Quando si parla di energia, reti e telecomunicazioni negli obiettivi del Piano nazionale di ripresa e resilienza, è necessario fare una premessa di scenario. L'abbiamo chiesta al segretario confederale della Cgil, Emilio Miceli.
La transizione ambientale e digitale e la mole di investimenti del Recovery Plan ci dicono che siamo fuori dal Novecento. “Come e cosa produrre”, “come e dove lavorare” sono le domande di fondo. E anche la fonte di incertezze per milioni di persone. È questo il motivo per cui abbiamo invocato una nuova qualità dell’intervento pubblico: perché sarà necessario riorganizzare interi pezzi dell’industria e del sistema economico e ciò può essere fatto a condizione che il sistema pubblico non sia solo soggetto di “regolazione” ma anche di “programmazione”, di scelta strategica.  Chiediamo che il processo di transizione sia anche sostenibile socialmente. I grandi processi di transizione hanno sempre portato benessere e vogliamo che anche questo sia all’insegna di una nuova stagione che coniughi i bisogni elementari ancora negati a milioni di persone, ed i diritti. Dobbiamo avviarci verso una società postindustriale, non preindustriale. Dovremo dare un assetto stabile e continuo al sistema energetico, misurarci fino in fondo con i processi di remotizzazione e di digitalizzazione. E qui occorrerà riflettere, penso, attorno ad una riforma del sistema contrattuale che non escluda a priori una funzione della contrattazione integrativa anche su base individuale. Infine evitare che anche in questa nuova “rivoluzione industriale” il Sud svolga ancora una volta una funzione subalterna di riserva di manodopera, stavolta qualificata.

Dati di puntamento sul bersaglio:
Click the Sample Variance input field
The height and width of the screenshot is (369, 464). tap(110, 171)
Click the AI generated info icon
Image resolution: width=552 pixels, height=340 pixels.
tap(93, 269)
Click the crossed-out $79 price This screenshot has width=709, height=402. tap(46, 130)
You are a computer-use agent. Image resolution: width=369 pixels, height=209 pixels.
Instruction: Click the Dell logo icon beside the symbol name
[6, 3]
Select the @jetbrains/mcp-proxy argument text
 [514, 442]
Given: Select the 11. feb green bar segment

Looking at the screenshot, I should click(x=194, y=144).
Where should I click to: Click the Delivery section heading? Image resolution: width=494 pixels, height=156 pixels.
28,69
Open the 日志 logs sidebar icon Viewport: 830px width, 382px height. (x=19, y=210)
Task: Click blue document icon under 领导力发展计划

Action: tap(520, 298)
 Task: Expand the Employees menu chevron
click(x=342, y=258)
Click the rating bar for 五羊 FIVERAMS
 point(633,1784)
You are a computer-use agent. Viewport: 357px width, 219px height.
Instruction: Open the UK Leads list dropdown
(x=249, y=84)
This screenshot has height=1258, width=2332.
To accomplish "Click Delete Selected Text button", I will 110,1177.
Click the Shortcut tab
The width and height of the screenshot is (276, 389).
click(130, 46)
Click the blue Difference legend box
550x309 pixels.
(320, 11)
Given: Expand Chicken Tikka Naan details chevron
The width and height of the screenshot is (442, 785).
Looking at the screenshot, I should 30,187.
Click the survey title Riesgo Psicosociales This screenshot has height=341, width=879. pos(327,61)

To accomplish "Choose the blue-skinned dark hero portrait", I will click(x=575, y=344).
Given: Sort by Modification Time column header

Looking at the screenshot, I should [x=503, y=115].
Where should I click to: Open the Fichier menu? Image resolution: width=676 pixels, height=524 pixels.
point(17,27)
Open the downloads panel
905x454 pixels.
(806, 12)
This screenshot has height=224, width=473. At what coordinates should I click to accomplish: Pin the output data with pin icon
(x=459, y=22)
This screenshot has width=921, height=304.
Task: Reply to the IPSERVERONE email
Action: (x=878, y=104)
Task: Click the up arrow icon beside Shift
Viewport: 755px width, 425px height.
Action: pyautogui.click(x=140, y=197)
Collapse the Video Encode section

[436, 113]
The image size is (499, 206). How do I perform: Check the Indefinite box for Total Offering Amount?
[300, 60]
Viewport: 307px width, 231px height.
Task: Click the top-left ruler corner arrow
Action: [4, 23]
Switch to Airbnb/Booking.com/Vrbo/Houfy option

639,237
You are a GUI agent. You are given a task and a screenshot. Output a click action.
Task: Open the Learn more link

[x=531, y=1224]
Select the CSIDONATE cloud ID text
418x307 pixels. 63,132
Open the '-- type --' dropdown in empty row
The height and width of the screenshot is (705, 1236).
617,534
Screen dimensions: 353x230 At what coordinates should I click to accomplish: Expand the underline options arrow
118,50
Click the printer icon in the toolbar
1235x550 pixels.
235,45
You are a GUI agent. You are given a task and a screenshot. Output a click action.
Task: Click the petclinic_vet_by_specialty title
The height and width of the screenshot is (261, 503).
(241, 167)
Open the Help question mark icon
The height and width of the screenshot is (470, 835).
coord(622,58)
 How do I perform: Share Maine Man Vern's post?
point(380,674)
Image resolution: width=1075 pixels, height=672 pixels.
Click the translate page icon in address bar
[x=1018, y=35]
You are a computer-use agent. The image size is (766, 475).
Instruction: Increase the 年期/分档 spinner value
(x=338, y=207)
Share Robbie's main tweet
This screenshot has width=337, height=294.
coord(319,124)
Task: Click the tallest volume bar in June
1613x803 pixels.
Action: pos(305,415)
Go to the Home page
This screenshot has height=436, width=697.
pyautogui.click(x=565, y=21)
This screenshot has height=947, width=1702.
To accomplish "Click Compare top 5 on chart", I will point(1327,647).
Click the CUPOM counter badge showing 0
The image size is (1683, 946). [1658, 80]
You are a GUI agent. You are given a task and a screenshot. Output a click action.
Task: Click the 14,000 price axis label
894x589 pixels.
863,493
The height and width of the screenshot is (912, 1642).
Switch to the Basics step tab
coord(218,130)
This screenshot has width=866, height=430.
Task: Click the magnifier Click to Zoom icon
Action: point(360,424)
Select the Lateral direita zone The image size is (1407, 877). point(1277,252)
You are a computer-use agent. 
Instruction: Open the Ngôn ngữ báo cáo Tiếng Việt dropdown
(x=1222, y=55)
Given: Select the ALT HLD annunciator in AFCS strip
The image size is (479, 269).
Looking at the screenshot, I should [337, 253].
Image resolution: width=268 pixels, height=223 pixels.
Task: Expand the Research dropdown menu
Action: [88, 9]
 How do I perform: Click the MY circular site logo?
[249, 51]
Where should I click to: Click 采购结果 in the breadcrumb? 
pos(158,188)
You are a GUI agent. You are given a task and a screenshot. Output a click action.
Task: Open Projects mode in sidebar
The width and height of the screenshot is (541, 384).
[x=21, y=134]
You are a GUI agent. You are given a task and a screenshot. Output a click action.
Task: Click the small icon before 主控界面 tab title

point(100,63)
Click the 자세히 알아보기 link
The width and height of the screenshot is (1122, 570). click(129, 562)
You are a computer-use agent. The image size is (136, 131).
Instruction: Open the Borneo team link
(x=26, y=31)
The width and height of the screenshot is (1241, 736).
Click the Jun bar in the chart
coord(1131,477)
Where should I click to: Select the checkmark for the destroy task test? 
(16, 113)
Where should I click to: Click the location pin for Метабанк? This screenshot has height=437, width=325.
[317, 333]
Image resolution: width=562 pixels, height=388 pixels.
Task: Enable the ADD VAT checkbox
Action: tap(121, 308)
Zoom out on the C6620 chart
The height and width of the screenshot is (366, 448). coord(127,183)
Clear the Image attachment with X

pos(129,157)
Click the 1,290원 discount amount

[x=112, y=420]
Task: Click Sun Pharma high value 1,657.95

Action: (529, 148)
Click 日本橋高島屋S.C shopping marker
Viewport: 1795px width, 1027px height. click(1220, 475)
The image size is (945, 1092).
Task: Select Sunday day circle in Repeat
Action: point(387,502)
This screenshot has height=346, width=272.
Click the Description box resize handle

Compito assegnato 1: Restituisci parola per parola la parte del brano sul Piano nazionale di ripresa e resilienza che va da "Quando si parla" giù fino a "Cgil, Emilio Miceli.", entrambi compresi.
Compito assegnato 2: Ribatti tali e quali le voci, dalla loro prima riga giù fino alla riga che contiene "I will 110,1177.", entrambe comprese.
Il brano e le voci non hanno alcun legame tra loro.

Risposta scritta 1:
Quando si parla di energia, reti e telecomunicazioni negli obiettivi del Piano nazionale di ripresa e resilienza, è necessario fare una premessa di scenario. L'abbiamo chiesta al segretario confederale della Cgil, Emilio Miceli.

Risposta scritta 2:
Click the Sample Variance input field
The height and width of the screenshot is (369, 464). tap(110, 171)
Click the AI generated info icon
Image resolution: width=552 pixels, height=340 pixels.
tap(93, 269)
Click the crossed-out $79 price This screenshot has width=709, height=402. tap(46, 130)
You are a computer-use agent. Image resolution: width=369 pixels, height=209 pixels.
Instruction: Click the Dell logo icon beside the symbol name
[6, 3]
Select the @jetbrains/mcp-proxy argument text
 [514, 442]
Given: Select the 11. feb green bar segment

Looking at the screenshot, I should click(x=194, y=144).
Where should I click to: Click the Delivery section heading? Image resolution: width=494 pixels, height=156 pixels.
28,69
Open the 日志 logs sidebar icon Viewport: 830px width, 382px height. (x=19, y=210)
Task: Click blue document icon under 领导力发展计划

Action: tap(520, 298)
 Task: Expand the Employees menu chevron
click(x=342, y=258)
Click the rating bar for 五羊 FIVERAMS
 point(633,1784)
You are a computer-use agent. Viewport: 357px width, 219px height.
Instruction: Open the UK Leads list dropdown
(x=249, y=84)
This screenshot has height=1258, width=2332.
To accomplish "Click Delete Selected Text button", I will 110,1177.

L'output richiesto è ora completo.